Carmelite: married, single, ordained (i.e. live separately, function as a community, follow the rule of the Carmelite Order, depend on the friars of the Carmelite order, do not have a superior general, but have their own form of government under the guidance of the Carmelite Friars)

*Dominican: * same as secular Carmelites

Third Orders: married or single, associate with a religious community, follow the rule and life of a religious community, less structured than a secular order, do not have a superior general, not a canonical order, do not make profession of vows

Societies of Apostolic Life usually made up of secular priests, are not consecrated, do not make vows, do not have a rule of life, governed by statutes that they can change democratically (i.e. SSPX, FSSP, Institute of Christ the King, Maryknoll, Sulpicians, Trinitarians (Fr. Corapi's)

(Items from a dataset)
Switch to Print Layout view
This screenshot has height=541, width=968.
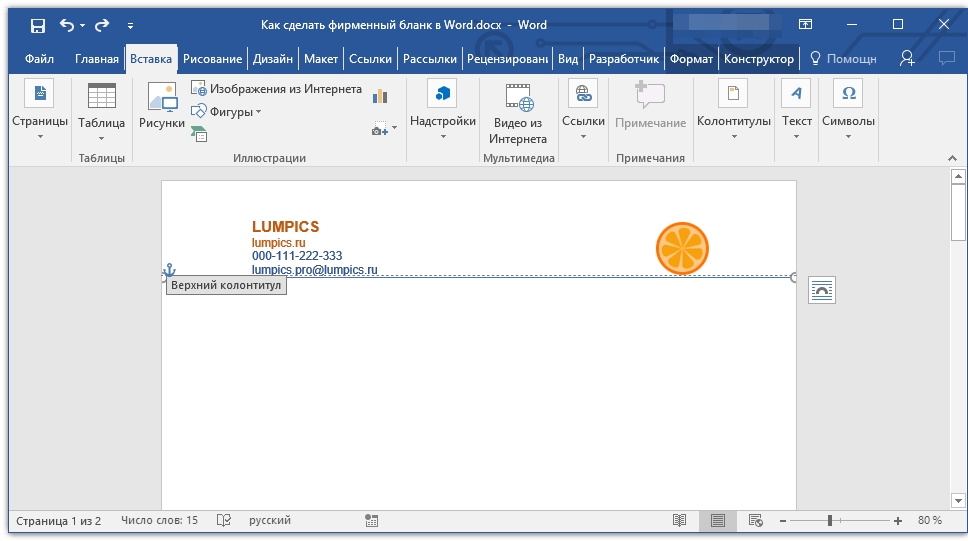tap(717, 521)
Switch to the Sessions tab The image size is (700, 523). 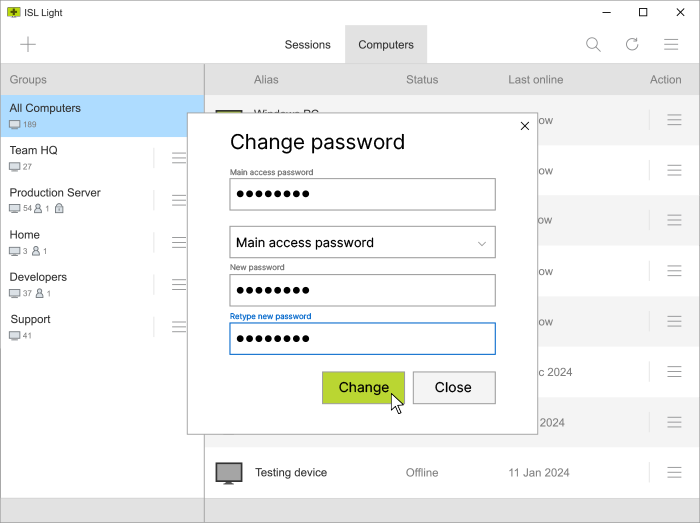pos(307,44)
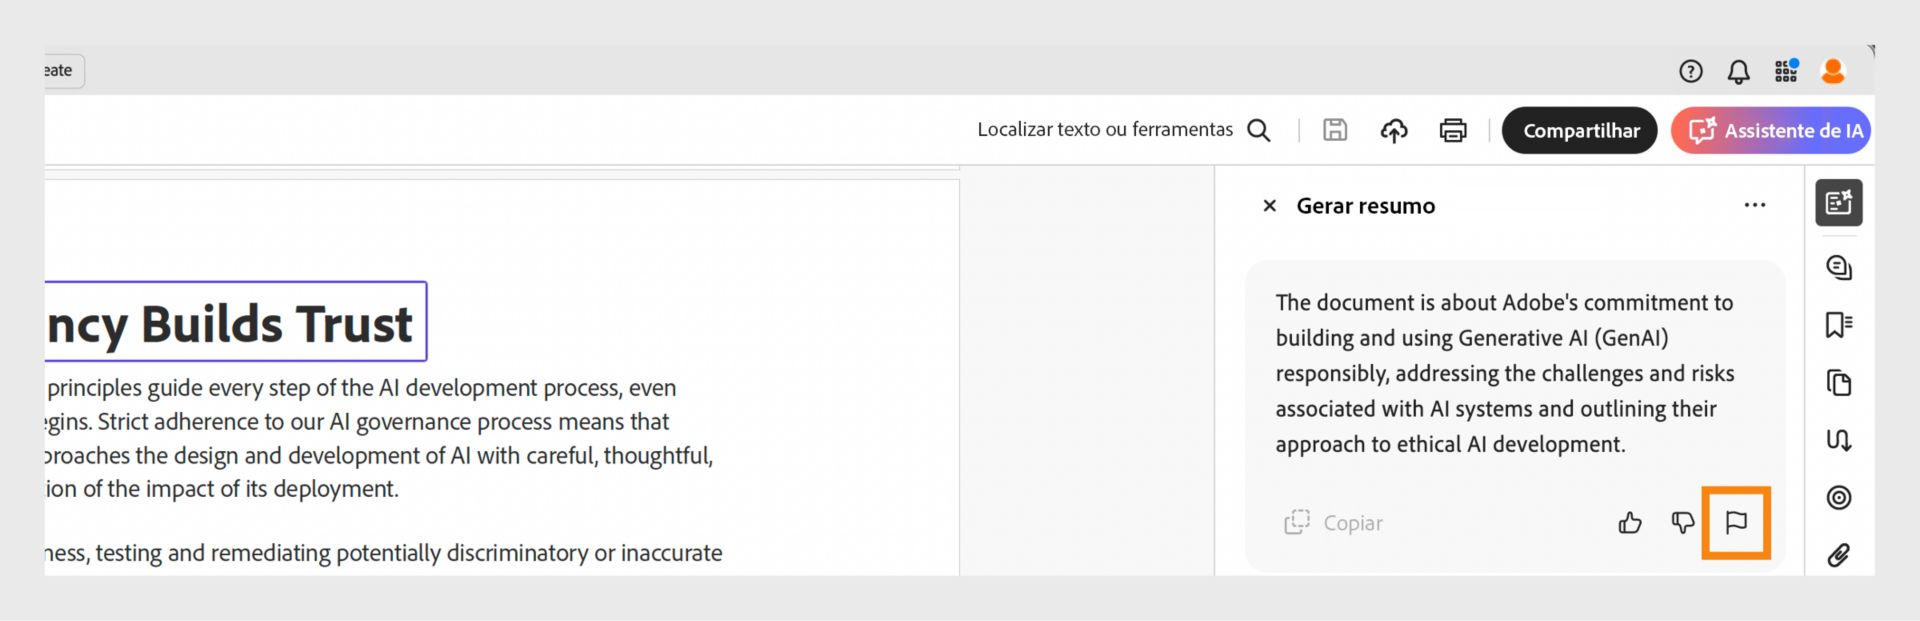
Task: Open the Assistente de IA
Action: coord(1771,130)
==
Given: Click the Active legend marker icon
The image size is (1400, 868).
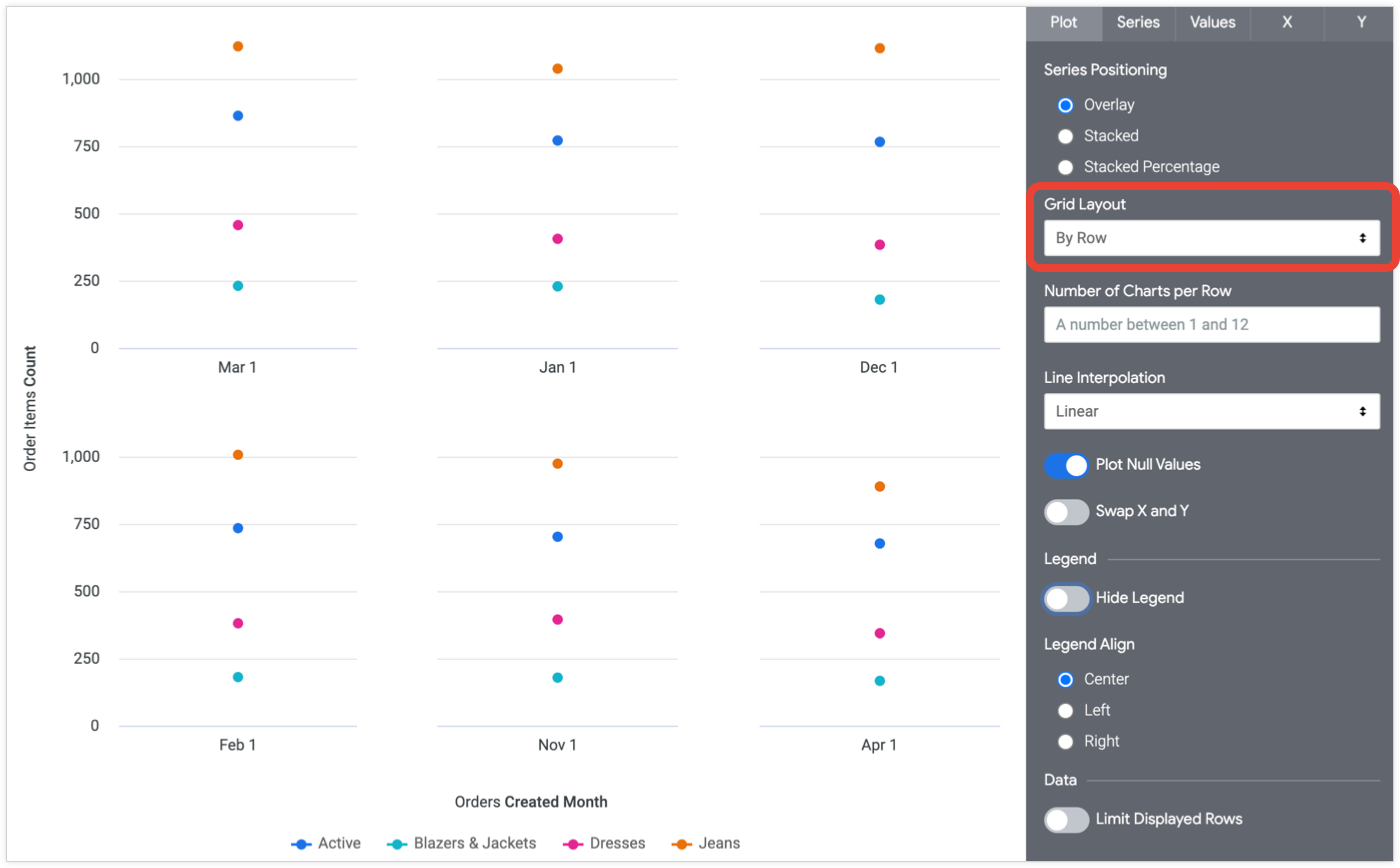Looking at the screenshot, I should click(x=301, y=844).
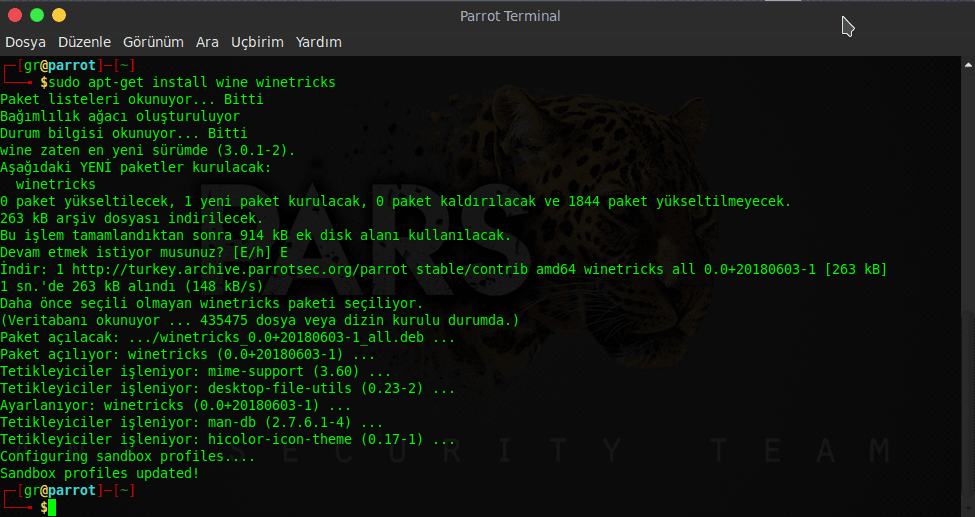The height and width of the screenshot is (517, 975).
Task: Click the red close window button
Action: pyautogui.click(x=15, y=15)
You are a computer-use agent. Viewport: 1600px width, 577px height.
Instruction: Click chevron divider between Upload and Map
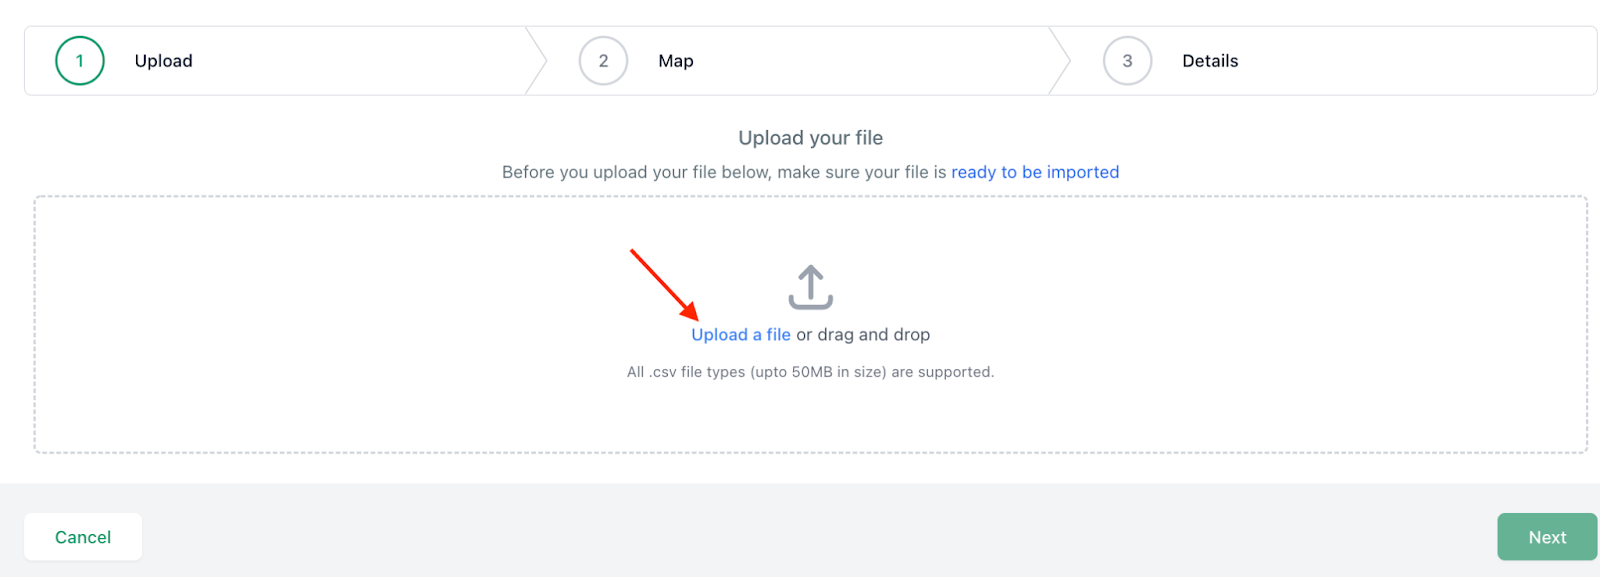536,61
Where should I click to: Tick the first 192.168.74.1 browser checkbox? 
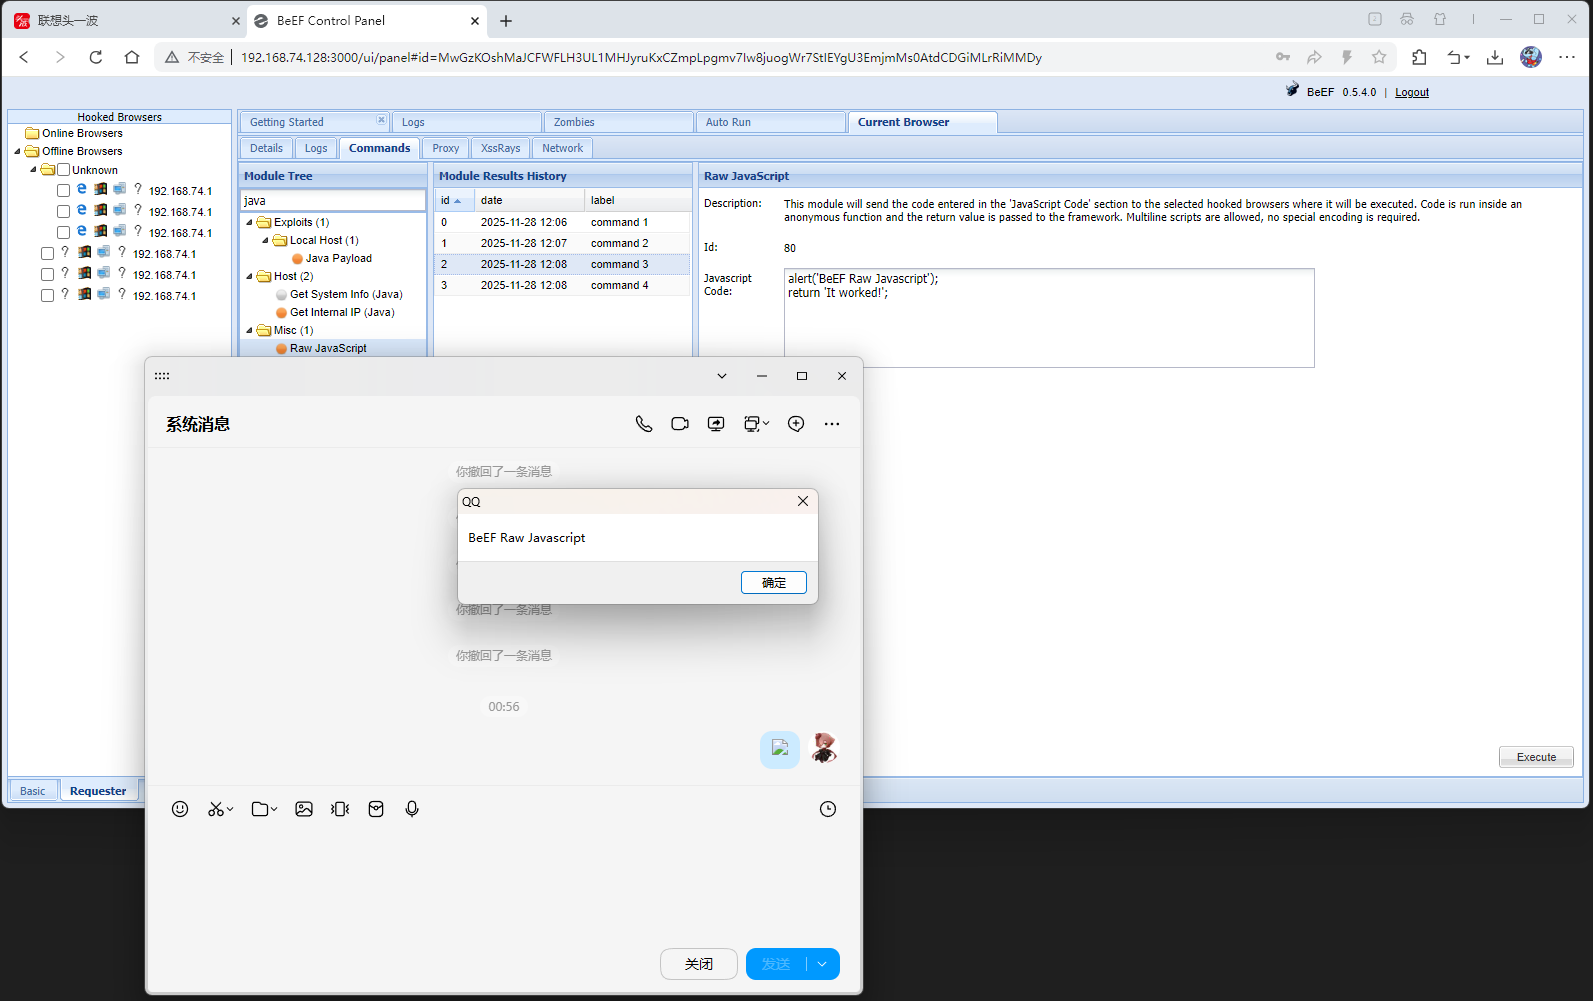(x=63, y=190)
--
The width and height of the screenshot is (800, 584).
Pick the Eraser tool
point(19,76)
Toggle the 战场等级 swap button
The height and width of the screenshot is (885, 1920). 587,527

TASK REQUIREMENTS ->
1. Summarize the passage on secular orders and societies in three sentences.
2. According to the passage on secular orders and societies, what are Societies of Apostolic Life governed by?
3. Pick up the passage on secular orders and societies where it stops and keep writing.

RESPONSES PER TASK ->
1. Secular Carmelites may be married, single, or ordained; they live separately but function as a community, follow the Carmelite rule, and depend on the Carmelite friars, with no superior general but their own government under the friars' guidance, and secular Dominicans are the same. Third Orders, made up of married or single members, associate with a religious community and follow its rule and life, but they are less structured than a secular order, have no superior general, are not a canonical order, and make no profession of vows. Societies of Apostolic Life, usually made up of secular priests, are not consecrated, make no vows, and have no rule of life, and they are governed by statutes they can change democratically.

2. They are governed by statutes that they can change democratically.

3.
Oblates: usually attached to one of the monasteries in the Benedictine family. Each monastery is autonomous. Married, single or ordained. Do not make vows. Live according to the Spirit of St. Benedict. Do not have a rule of their own. Do not have superiors general. Do not have canonical status as a group. Each oblate makes a gift of himself.

Our dear sisters fall into the group of Women Religious or Consecrated Life, but not into the group properly known as nuns. Even the vows have different obligations and rights from those of nuns. Most sisters were foiunded to be very active. To avoid having to succumb to the rules of nuns, the founders deliberately created them without a rule of life. That's why they do not use the title "order". Order means that one's life is ordained by a rule. They came to be called congregations, meaning to gather together. That's how they came to be free to live in apartments and other dwellings, if they choose to do so, as long as they form communities or congregate as a sisterhood. It's up to them to decide where and how they live. There is no universal rule for sisters. There are customs that have prevailed for centuries, but these were never legally binding. The same applies to congregations of lay brothers. Sisters and lay brothers are counterparts. These are not the same lay brothers that you find among the monks and friars. The lay brothers among the monks and friars are properly monks or friars.

Hope this helps.

Fraternally,

Br. JR, OSF :)


#19

Great reference JR.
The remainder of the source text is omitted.